## Assignment
Reproduce the data in its entirety, exactly as supplied.

## Source records
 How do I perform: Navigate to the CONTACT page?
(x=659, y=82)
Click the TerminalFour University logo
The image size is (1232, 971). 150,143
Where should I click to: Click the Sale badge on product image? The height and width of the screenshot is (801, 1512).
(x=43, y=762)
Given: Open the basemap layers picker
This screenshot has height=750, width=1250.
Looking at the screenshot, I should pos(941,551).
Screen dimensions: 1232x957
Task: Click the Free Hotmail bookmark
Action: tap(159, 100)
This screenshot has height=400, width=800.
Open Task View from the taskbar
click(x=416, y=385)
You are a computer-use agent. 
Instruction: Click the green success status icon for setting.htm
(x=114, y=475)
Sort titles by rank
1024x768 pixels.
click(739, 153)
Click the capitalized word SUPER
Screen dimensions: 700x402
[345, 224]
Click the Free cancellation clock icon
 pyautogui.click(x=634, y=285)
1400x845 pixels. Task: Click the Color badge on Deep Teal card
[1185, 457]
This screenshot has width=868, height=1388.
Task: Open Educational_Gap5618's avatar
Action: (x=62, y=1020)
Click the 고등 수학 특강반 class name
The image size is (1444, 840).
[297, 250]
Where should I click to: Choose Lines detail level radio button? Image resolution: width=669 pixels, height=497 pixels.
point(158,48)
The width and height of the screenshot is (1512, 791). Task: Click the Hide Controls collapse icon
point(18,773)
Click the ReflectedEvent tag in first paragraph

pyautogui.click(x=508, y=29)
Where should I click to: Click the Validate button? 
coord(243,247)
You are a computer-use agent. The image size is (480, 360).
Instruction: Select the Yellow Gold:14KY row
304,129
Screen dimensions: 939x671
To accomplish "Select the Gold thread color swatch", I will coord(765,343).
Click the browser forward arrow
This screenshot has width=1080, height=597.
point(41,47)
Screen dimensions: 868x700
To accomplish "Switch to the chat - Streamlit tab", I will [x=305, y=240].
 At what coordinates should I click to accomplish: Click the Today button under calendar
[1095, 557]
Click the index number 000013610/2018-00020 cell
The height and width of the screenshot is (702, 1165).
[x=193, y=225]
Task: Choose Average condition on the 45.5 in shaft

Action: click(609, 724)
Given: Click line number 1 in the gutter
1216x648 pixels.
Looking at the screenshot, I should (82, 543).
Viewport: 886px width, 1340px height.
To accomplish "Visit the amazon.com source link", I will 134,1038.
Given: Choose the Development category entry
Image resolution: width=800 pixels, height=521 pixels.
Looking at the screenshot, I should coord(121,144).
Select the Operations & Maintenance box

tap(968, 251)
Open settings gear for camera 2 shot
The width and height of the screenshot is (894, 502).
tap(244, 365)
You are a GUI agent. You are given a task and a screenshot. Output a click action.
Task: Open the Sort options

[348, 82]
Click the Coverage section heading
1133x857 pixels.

## Task output
 How do I perform: Navigate to the CONTACT page?
(x=659, y=82)
Click the TerminalFour University logo
The image size is (1232, 971). 150,143
Where should I click to: Click the Sale badge on product image? The height and width of the screenshot is (801, 1512).
(x=43, y=762)
Given: Open the basemap layers picker
This screenshot has height=750, width=1250.
Looking at the screenshot, I should pos(941,551).
Screen dimensions: 1232x957
Task: Click the Free Hotmail bookmark
Action: tap(159, 100)
This screenshot has height=400, width=800.
Open Task View from the taskbar
click(x=416, y=385)
You are a computer-use agent. 
Instruction: Click the green success status icon for setting.htm
(x=114, y=475)
Sort titles by rank
1024x768 pixels.
click(739, 153)
Click the capitalized word SUPER
Screen dimensions: 700x402
[345, 224]
Click the Free cancellation clock icon
 pyautogui.click(x=634, y=285)
1400x845 pixels. Task: Click the Color badge on Deep Teal card
[1185, 457]
This screenshot has width=868, height=1388.
Task: Open Educational_Gap5618's avatar
Action: (x=62, y=1020)
Click the 고등 수학 특강반 class name
The image size is (1444, 840).
[297, 250]
Where should I click to: Choose Lines detail level radio button? Image resolution: width=669 pixels, height=497 pixels.
point(158,48)
The width and height of the screenshot is (1512, 791). Task: Click the Hide Controls collapse icon
point(18,773)
Click the ReflectedEvent tag in first paragraph

pyautogui.click(x=508, y=29)
Where should I click to: Click the Validate button? 
coord(243,247)
You are a computer-use agent. The image size is (480, 360).
Instruction: Select the Yellow Gold:14KY row
304,129
Screen dimensions: 939x671
To accomplish "Select the Gold thread color swatch", I will coord(765,343).
Click the browser forward arrow
This screenshot has width=1080, height=597.
point(41,47)
Screen dimensions: 868x700
To accomplish "Switch to the chat - Streamlit tab", I will [x=305, y=240].
 At what coordinates should I click to accomplish: Click the Today button under calendar
[1095, 557]
Click the index number 000013610/2018-00020 cell
The height and width of the screenshot is (702, 1165).
[x=193, y=225]
Task: Choose Average condition on the 45.5 in shaft

Action: click(609, 724)
Given: Click line number 1 in the gutter
1216x648 pixels.
Looking at the screenshot, I should (82, 543).
Viewport: 886px width, 1340px height.
To accomplish "Visit the amazon.com source link", I will 134,1038.
Given: Choose the Development category entry
Image resolution: width=800 pixels, height=521 pixels.
Looking at the screenshot, I should coord(121,144).
Select the Operations & Maintenance box

tap(968, 251)
Open settings gear for camera 2 shot
The width and height of the screenshot is (894, 502).
tap(244, 365)
You are a GUI agent. You are given a task and a screenshot. Output a click action.
Task: Open the Sort options

[348, 82]
Click the Coverage section heading
1133x857 pixels.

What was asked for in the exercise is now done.